ON DECK FOR THURSDAY, JANUARY 23
KEY POINTS:
- Markets brace for more Trump volatility
- Trump to be a (virtual) cat amongst the Davos pigeons today
- 8 billion folks should leave an isolationist US in the dust
- Canadian retail sales: still tracking strongly?
- Suspending patent rights could be Canada’s ultimate weapon in a trade war
- Norges held, Turkey cut—both as expected
There will be two main developments this morning after a quiet overnight session. So far, asset classes are mixed perhaps out of apprehension toward what lies next. There is a slight cheapening bias across sovereign bonds on balance, US equity futures are a touch lower with tech leading decliners while most European indices are higher. The dollar is slightly firmer.
Trump Will Probably Crash the Davos Party
One is whether there will be any more sparks from Trump’s video participation on a panel at the Davos WEF late this morning (11amET).
With Trump, you expect bombastic division and confrontation, not diplomacy, and so with that anything may go on topics such as tariffs and a whole host of others. Trump is clearly an isolationist and a protectionist who seeks a more insular perspective on America’s connections with the world across a whole range of policy areas from trade to climate to health and social policies.
In my opinion, this is an opportunity for the rest of the world’s 8 billion folks to leave them in the dust if that’s the route they wish to pursue. Instead of kowtowing and emulating, cherry pick the best policies and pivot away from America.
This isn’t the 1950s, yet the Trump administration’s romantic fawning over America’s status in the past sounds like it thinks that can be restored. That’s a shame in a zero sum, us-versus-them sense. The greatest achievement of the post WWII period was the dispersion of growth across the world; America’s declining share of global GDP over the decades is nothing to lament, as smart policy would get its own house in order and leverage growth abroad rather than starting trade wars that will create long-term damage for the US economy and status in the world.
Canadian Retail Sales—Still Tracking Strongly?

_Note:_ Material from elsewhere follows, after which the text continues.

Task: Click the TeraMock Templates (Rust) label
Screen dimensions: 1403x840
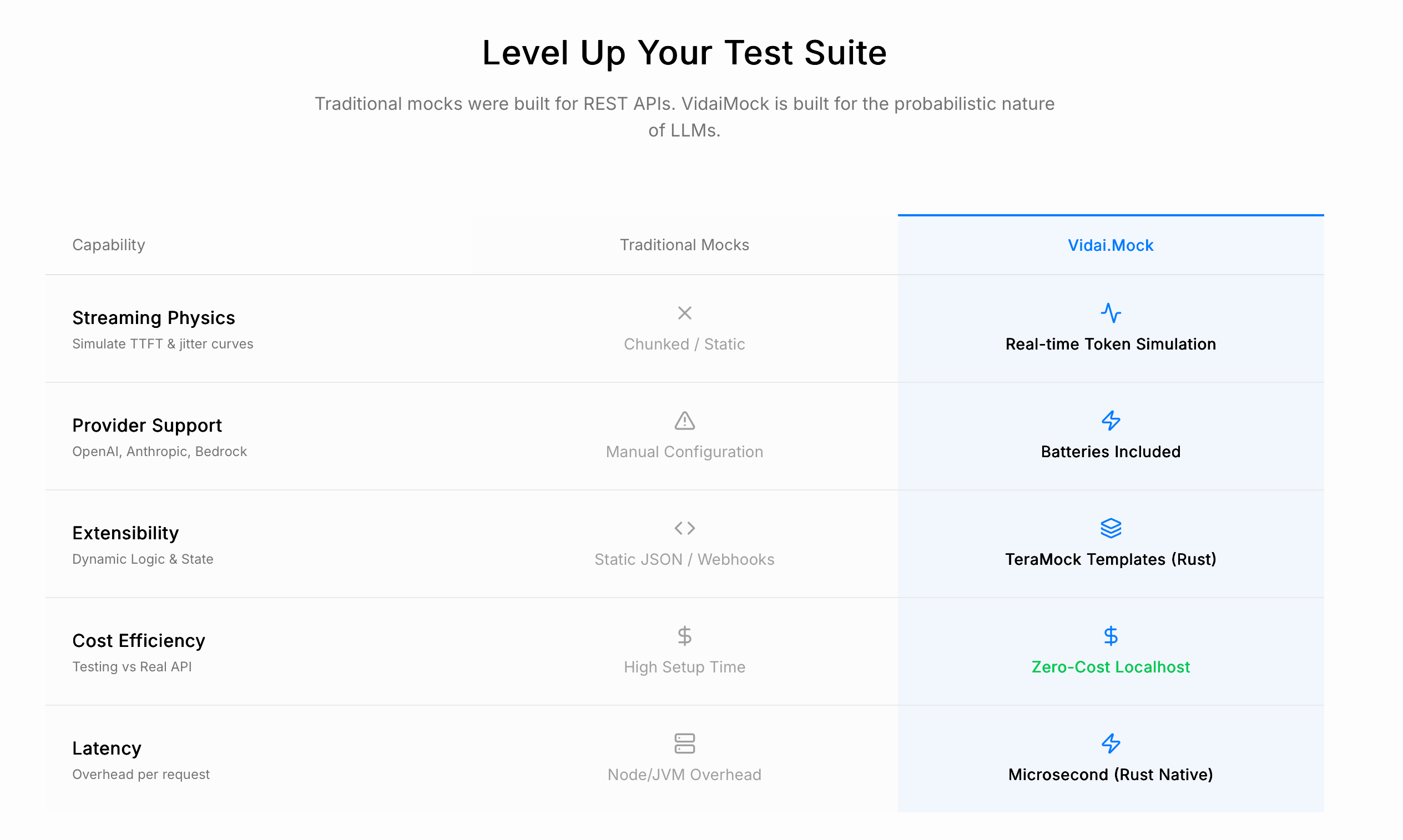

Canadian retail sales will be updated for November and December (8:30amET). They were guided by Statcan to be “relatively little changed” when they issued their preliminary guidance on December 20th for November. That doesn’t necessarily mean much, given the shaky tracking and low sampling rate for the preliminary readings (chart 1). We’ll get the revised tally plus the preliminary guidance for December that will inform holiday sales and the overall Q4 result. Tracking is quite strong (chart 2); in volume terms, Q3 was up by 5.7% q/q SAAR and Q4 is tracking at 4.3% based solely on the October jump and the Q3 average. We’ll have a better handle on that tomorrow, but the consumer has been rebounding in Canada.
No Surprises From Central Banks
Norges Bank held at 4.5% as universally expected because they had said at the prior meeting they would hold and cut again in March, which they repeated. The Central Bank of Turkey cut by 250bps in line with consensus.
Could Patents be Canada’s Ultimate Anti-Tariffs Weapon?
This is an interesting proposal to pop into Canada's toolkit against US tariffs. Obviously I’m no patent expert (glad you were sitting for that one…), but if the proposal it were to gain traction and pass a broader sniff text, then there would be significant sector and market implications in the US and Canada.
Basically, the author is saying that Canada should suspend patent rights held by US controlled companies in key sectors like tech and pharma. The aims, according to the author, would be to recapture Canadian rewards for research done here but not compensated over the years as the reward flows to the US and is protected by very long patents, to address the fact that US companies are not delivering on their R&D agreements in Canada, and to attract investment to produce lower cost medicines, AI-related products and climate-related technology for production and export to the world.
There are many other spinoff consequences if Canada were to take this step—and perhaps there is a case for doing it anyway—including effects on drug prices in the US and globally, and on US company valuations including for the ‘Magnificent Seven’ that dominate equity returns (chart 3). Out of threats may come opportunities in a careful-what-you-started sense.
It's possible that if Canada were to ever do that, then perhaps it would be the greatest potential countermeasure of more significance over time than tools like retaliatory tariffs or export restrictions on key resources. If Canada plays its cards right, then while it has to deal with the crisis it potentially faces in the short-run, it has the potential to be a world leader on growth across resources, tech, pharma, AI that leverages a vibrant tech sector that’s already here, and environmental policies. Burn-baby-burn is only going to get worse, and with that, the opportunity to help counter or at least manage it.